Patients with preexisting illnesses like diabetes mellitus, or malnutrition were more prone to infection. Hypertension, preexisting or pregnancy induced, and other co-morbid states have been associated with SSI [30]. We did not find a significant difference in SSIs between our patients with or without diabetes mellitus.

PROM was a significant risk for SSI. In the present study, 44% and 42% of the case and control patients, respectively, underwent CS within 6 - 12 hours after admission. In contrast, 26% and 50% of case and control patients underwent CS in less than 6 hrs after hospitalization. A significant correlation was found between the duration of preoperative hospital stay and development of SSI. Previous studies also found a similar association of delay in surgery with SSIs [5] [31] [32]. We found the highest incidence of SSI on the seventh postoperative day, being consistent with other studies [27].

Operations performed by junior surgeons had statistically significantly higher risk of SSI compared to senior surgeons. Other studies have found an association between surgical experience and risk of SSI [33] [34].

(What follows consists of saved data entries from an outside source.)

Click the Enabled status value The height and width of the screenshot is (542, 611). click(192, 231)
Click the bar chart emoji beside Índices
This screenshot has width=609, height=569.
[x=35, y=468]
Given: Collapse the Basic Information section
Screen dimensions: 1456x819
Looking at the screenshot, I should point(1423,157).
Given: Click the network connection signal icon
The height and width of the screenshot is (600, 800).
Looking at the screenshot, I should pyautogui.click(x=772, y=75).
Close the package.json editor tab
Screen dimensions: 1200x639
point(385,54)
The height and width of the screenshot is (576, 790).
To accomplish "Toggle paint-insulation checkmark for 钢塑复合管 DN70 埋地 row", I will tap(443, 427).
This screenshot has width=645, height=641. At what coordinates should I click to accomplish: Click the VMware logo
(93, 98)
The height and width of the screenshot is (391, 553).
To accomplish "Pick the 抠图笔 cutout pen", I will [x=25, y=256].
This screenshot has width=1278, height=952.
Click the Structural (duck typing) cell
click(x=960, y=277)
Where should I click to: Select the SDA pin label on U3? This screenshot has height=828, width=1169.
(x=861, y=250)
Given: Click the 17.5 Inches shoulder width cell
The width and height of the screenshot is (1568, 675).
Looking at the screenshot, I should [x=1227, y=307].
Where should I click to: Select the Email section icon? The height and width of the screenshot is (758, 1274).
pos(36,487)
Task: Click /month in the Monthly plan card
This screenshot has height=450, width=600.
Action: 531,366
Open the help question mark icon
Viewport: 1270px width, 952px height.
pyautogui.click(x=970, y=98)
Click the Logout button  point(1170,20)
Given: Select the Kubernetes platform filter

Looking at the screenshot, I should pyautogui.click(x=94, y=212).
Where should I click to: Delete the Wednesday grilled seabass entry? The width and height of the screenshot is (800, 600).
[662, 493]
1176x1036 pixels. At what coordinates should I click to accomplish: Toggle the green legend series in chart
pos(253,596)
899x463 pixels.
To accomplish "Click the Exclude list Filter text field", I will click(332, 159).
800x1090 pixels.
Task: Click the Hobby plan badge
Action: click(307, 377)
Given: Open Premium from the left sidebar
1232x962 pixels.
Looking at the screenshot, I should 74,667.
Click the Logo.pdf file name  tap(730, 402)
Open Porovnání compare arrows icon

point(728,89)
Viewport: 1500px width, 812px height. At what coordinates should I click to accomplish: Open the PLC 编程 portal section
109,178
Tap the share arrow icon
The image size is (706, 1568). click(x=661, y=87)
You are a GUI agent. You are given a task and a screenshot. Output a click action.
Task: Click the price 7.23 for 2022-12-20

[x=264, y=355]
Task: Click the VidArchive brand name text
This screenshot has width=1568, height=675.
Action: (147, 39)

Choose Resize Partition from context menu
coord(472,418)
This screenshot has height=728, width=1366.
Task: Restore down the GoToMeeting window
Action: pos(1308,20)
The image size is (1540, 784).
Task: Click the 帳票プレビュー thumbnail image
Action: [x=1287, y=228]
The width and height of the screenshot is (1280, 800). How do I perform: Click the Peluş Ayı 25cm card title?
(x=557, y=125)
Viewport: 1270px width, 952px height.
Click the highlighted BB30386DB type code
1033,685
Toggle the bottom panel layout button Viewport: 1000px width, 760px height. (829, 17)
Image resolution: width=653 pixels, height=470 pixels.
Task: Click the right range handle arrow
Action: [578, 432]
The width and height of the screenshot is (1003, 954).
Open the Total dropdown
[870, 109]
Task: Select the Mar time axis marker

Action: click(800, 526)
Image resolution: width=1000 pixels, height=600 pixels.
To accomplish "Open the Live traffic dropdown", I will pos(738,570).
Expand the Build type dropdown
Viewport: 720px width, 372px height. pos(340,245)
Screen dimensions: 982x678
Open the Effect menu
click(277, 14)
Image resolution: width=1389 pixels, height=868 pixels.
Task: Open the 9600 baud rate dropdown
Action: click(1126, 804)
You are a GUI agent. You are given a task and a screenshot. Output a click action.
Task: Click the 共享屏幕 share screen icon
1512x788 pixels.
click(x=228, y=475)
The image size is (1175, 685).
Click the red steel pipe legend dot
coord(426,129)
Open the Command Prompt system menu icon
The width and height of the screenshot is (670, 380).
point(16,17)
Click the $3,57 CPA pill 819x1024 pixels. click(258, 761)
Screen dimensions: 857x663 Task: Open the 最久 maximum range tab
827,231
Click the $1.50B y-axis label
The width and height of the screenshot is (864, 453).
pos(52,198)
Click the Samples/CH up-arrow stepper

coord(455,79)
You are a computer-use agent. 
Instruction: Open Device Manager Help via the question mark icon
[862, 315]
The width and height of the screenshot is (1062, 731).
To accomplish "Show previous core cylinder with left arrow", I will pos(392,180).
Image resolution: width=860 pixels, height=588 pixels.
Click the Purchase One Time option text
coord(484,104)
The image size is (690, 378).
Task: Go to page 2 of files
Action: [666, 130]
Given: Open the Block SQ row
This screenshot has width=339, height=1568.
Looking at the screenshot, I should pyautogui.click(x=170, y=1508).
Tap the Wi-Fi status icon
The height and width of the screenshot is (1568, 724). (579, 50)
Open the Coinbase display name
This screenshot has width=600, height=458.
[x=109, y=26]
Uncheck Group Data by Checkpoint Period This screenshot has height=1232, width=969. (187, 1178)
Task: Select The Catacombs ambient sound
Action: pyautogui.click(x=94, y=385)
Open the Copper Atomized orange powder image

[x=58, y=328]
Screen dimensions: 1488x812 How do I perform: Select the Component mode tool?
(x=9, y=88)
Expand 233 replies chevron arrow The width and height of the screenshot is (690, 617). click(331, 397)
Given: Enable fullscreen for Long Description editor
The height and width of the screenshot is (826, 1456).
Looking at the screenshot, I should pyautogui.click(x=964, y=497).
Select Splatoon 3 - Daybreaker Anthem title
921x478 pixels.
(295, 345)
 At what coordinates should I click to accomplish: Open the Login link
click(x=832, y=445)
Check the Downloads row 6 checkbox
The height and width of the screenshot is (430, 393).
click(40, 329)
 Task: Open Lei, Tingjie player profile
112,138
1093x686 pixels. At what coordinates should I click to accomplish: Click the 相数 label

This study was the first report to analyze risk factors for CS-SSIs in Bangladesh. The strength of this study was a cohort study in a single institution. The limitation of this study was its retrospective nature, which could introduce selection bias. A cross-section of patients undergoing CS was analyzed and this population may not represent all CS-patients. There is an urgent need for the development of a complete booking/registration system.

5. Conclusion

This study demonstrated CS-SSI risk factors in Bangladesh. Identified risk factors included increased body weight, diabetes, anemia, PROM, and surgeries performed by junior surgeons. The data were fundamentally similar to data from other countries. The use of evidence-based risk reducing interventions as reported by others will improve outcomes [35].

Conflicts of Interest

The authors declare no conflicts of interest.